Yes, China has a much more sane (less mad) policy, of maintaining enough nukes to be a real deterrent, without aiming for MAD. Way less mad than the US, USSR and Russian policies.
"should China invade South Korea and Japan, because it fears that MAD between the two parts is not exactly balanced?"
I don't know. I sure hope they don't feel that way. By the logic of MAD they probably should, if they could get away with it. The US is terrible at backing down in situations like this, which might force Chinas hand, either to invade or to build many more nukes. I hope the US backs down instead. Just like I wish NATO would have backed down in the mid 90's, at least as long as Russia could have been negotiated to reciprocate. Instead NATO adopted an "Open door policy". Backing down is of course only viable if it is mutual.
"Or maybe, should it actually act not-insane"
MAD sure is mad. It has it's own, cold, internal logic to it though. I want to reject that whole world order. By your words here, you do too. That will only be possible if nuclear powers back down. Elsewhere you wrote "Everybody wants to rule the world. It's better if the good guys do it." And I fully understand the sentiment, but this is the inevitable consequence of that view, if there is anyone anywhere that doesn't consent to the rule of your "good guys". One might even say that holding the whole world hostage by threat of nuclear annihilation automatically disqualifies "good guy" status. Yet some nuclear powers are worse than others.
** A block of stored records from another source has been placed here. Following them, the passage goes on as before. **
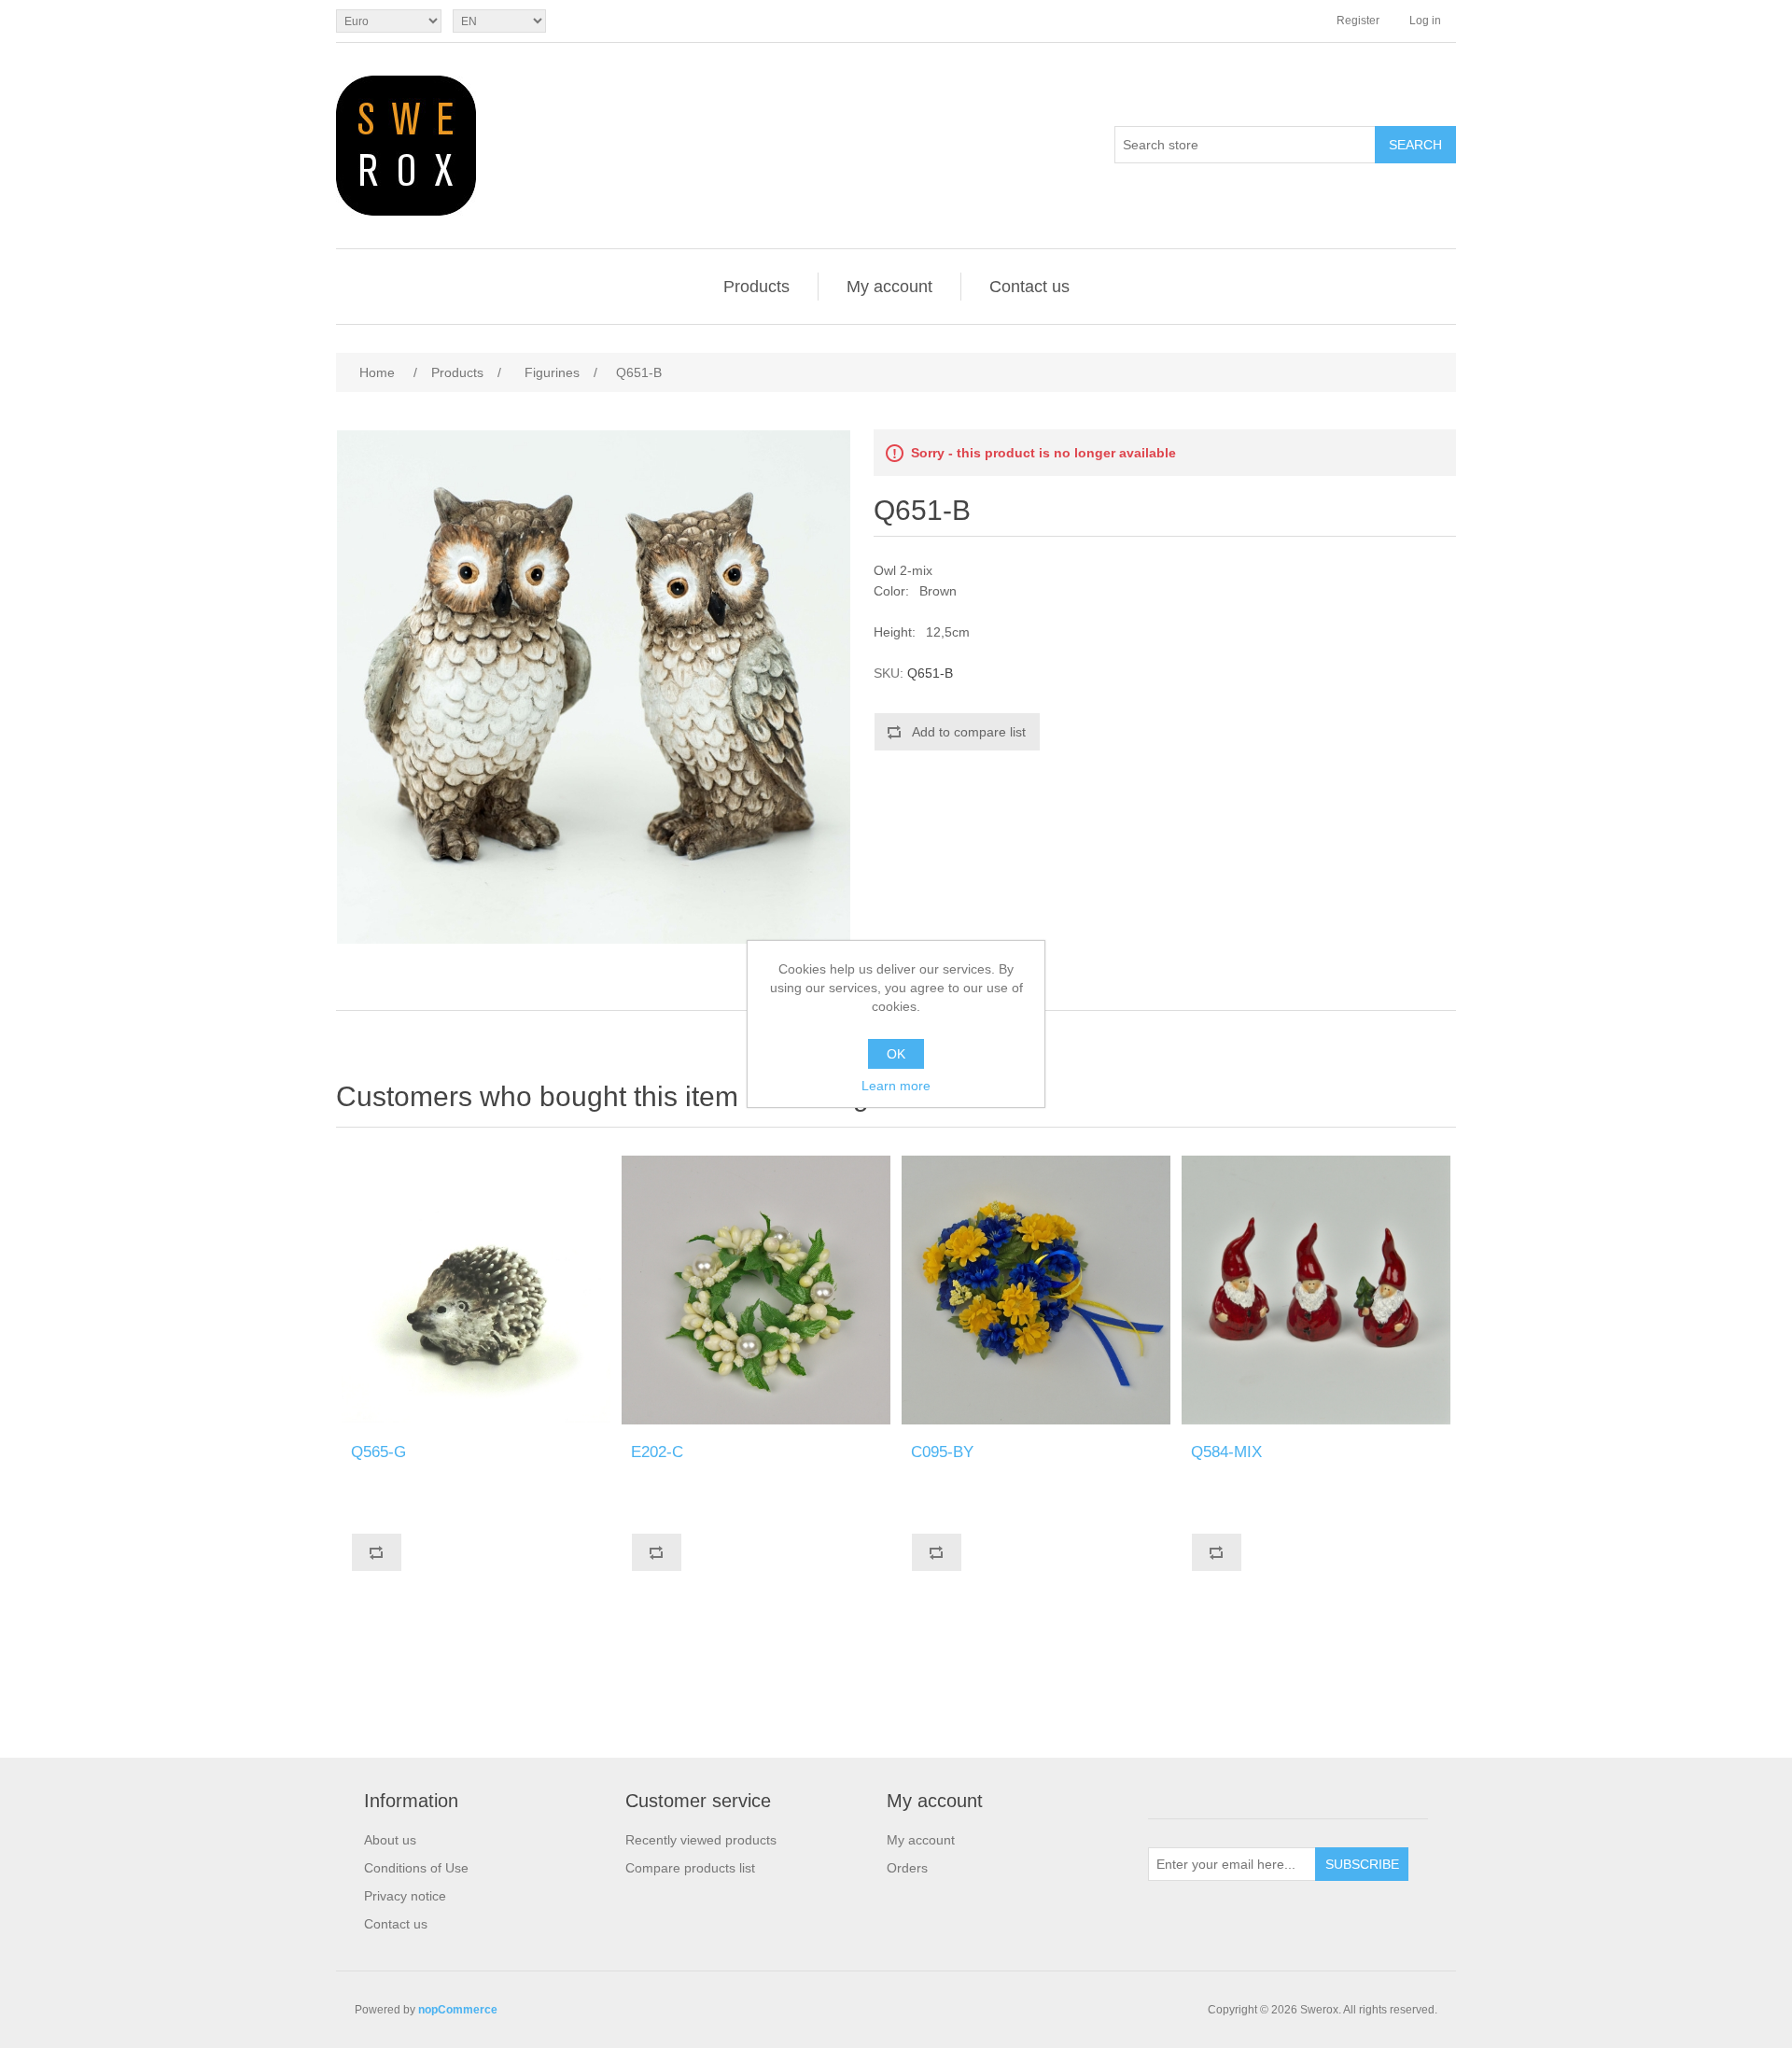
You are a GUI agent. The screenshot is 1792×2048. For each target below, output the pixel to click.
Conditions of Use (416, 1867)
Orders (907, 1867)
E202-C (657, 1452)
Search (1415, 144)
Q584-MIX (1226, 1452)
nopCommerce (457, 2009)
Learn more (896, 1085)
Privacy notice (405, 1895)
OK (896, 1053)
I would add that overt US intervention might trigger a wave of patriotism in Russia too, and enable Putin to spin the whole thing as a war of survival. Which it very well might be at that point, I for one do not think a No-Fly-Zone -like conflict would stay restricted to Ukraine, or to the sky for that matter. Seen in that light Putins trade off matrix before the war might have looked like a win-win; Either the US doesn't intervene, and then he can take Ukraine easily: Or, the US does intervene, and then he can blame the capitalist world order. The worst outcome is Ukraine repelling him without the US.
"that's what he has been saying all along"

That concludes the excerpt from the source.